FM-018AWS2026-05-08impact 20h 30mSEV-2

The Data Hall Cooling Failure Linked to 150-Plus Cloud Service Disruptions

How a chiller failure in one data hall shut down affected racks, why Coinbase's matching engine lost quorum after a single-building placement choice, and why recovery paths diverged between workloads, zonal data, and facility hardware.

us-east-1 use1-az4 thermal-event ec2 ebs availability-zones cooling

citation

case study

A cooling failure in Northern Virginia took Coinbase's core exchange dark for more than five hours and disrupted CME Group and FanDuel. StatusGator linked the event to impairments across more than 150 downstream cloud services. Multiple chiller units failed simultaneously inside a single data hall in Northern Virginia. Temperatures climbed past operating thresholds and servers automatically shut down to protect hardware. Yet the physical incident was confined to use1-az4, one of six Availability Zones in US-EAST-1.
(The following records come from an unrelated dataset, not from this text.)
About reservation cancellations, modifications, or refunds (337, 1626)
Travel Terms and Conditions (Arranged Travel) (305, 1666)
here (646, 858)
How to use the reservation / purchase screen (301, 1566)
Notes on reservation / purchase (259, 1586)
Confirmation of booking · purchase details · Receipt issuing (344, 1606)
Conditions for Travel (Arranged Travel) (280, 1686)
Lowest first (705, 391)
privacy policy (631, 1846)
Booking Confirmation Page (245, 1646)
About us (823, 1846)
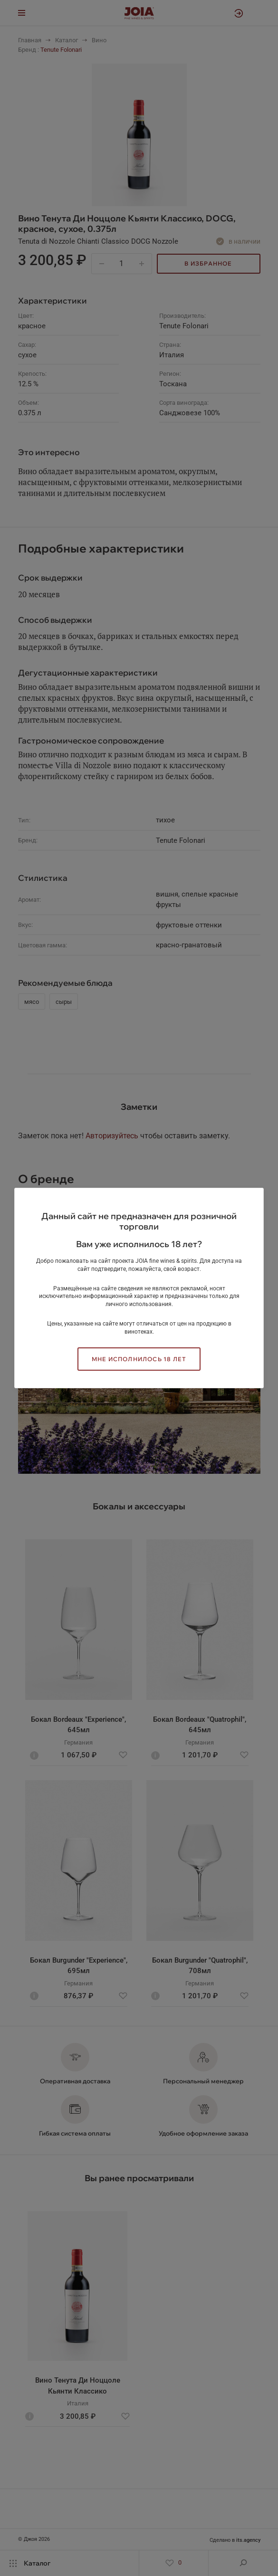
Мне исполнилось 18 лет (139, 1359)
Inside that zone, EC2 instances and EBS volumes on the affected hardware were impaired. Workloads on the affected racks could not restart until cooling was restored. That restoration took roughly 20 hours and ran slower than AWS anticipated.
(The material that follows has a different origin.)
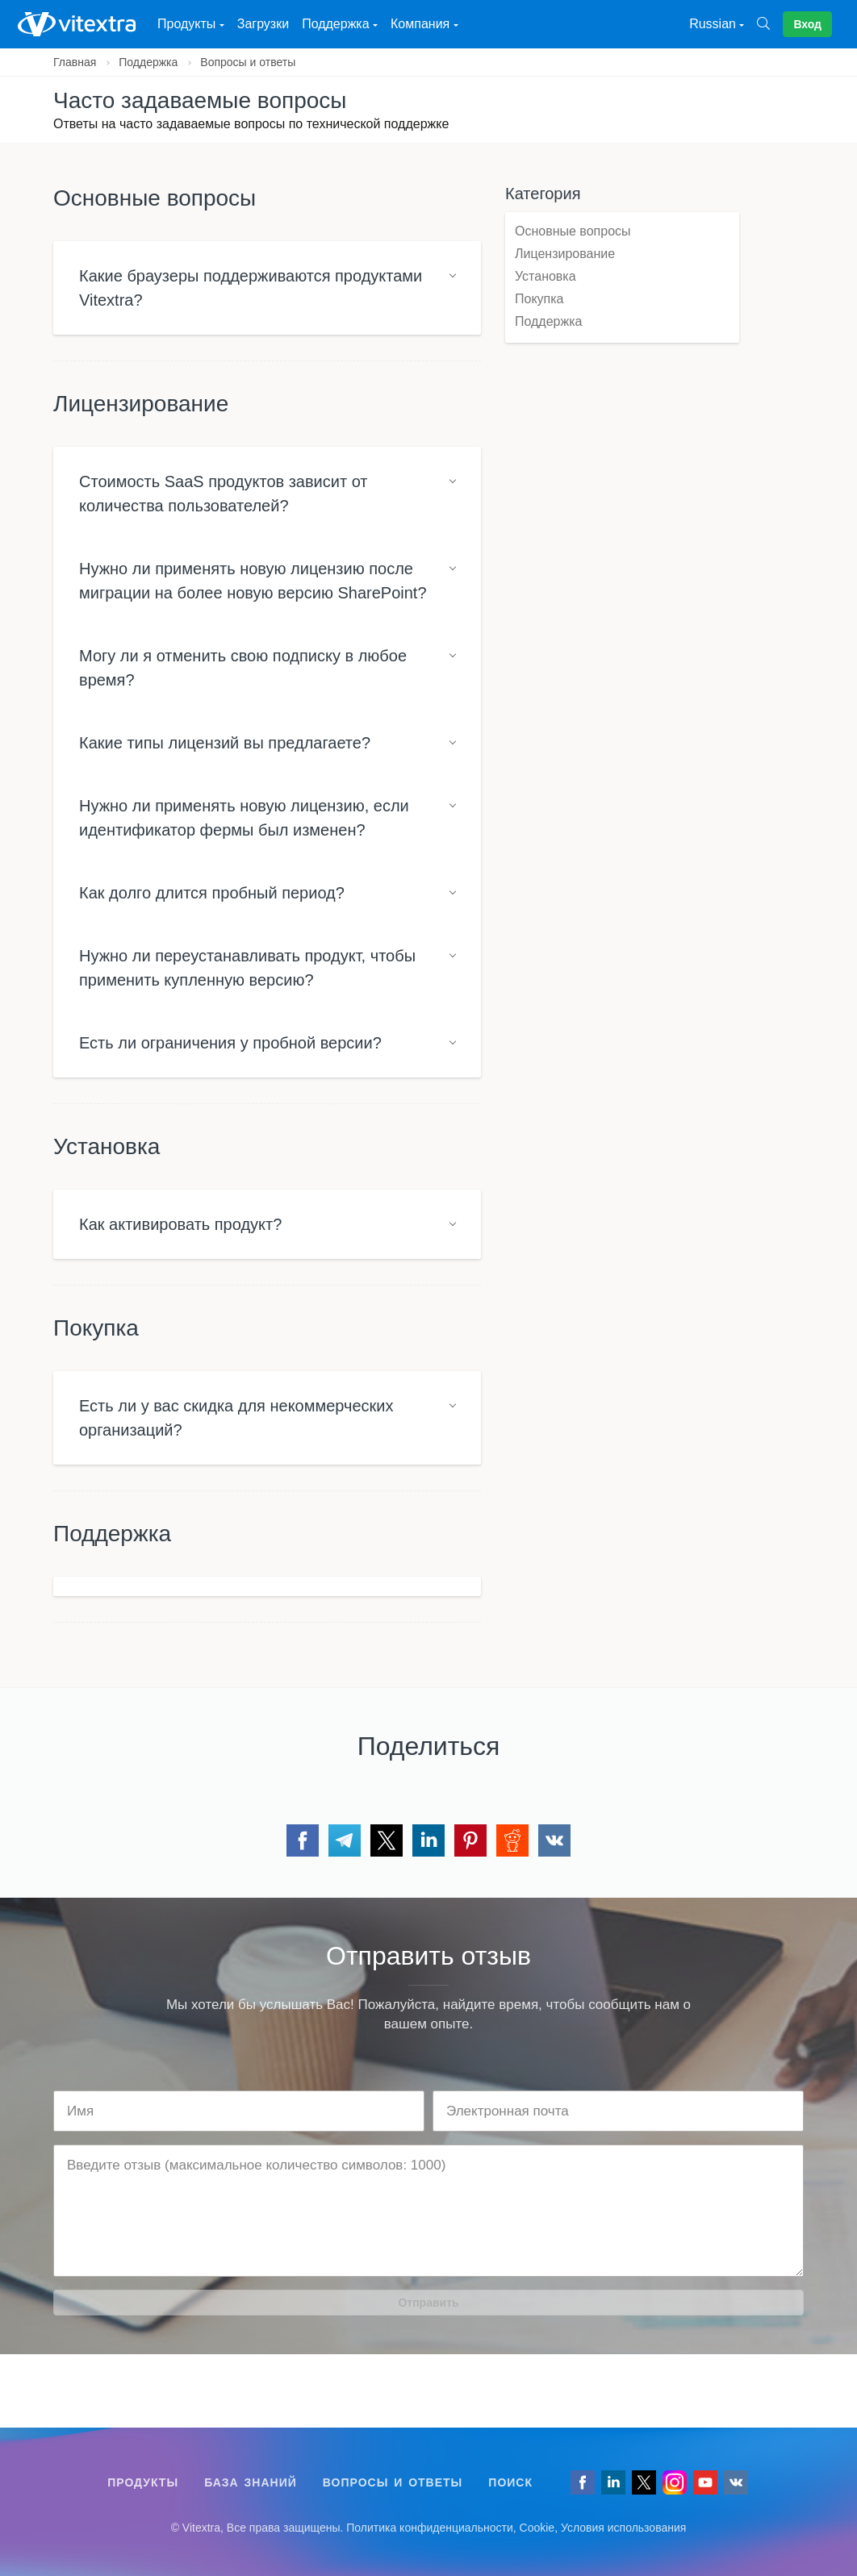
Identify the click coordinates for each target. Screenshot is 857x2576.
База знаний (250, 2482)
The dependency reach became visible quickly: AWS warned that services relying on EC2 or EBS resources in use1-az4 were also impaired. At 01:47 UTC, AWS shifted traffic away from the zone for most services. AWS later advised customers to restore from EBS snapshots or launch resources in unaffected zones. EBS volumes are scoped to one Availability Zone, so an instance in another zone cannot mount a volume from the failed zone. Customers with data on degraded volumes in use1-az4 could restore from a pre-existing EBS snapshot or wait for in-place hardware recovery.

Coinbase's incident report shows what that dependency reach looked like inside one customer's architecture. Coinbase used a Cluster Placement Group to keep its matching-engine nodes close together for low latency. That choice pinned the matching engine to a single building without automated failover to another Availability Zone. The matching engine used Raft consensus — a protocol that requires a majority of nodes to be reachable before the cluster can accept writes. When three of five Raft nodes lost power, the cluster lost quorum and cross-zone failover became impossible by design. Amazon MSK is AWS's managed Kafka service. Kafka distributes messages across topic partitions, and each partition is led by one broker. A defect in the AWS MSK control plane blocked automatic Kafka partition-leader reelection, compounding Coinbase's outage. This extended Coinbase's outage to fees, quotations, ledger, payments, and data pipelines.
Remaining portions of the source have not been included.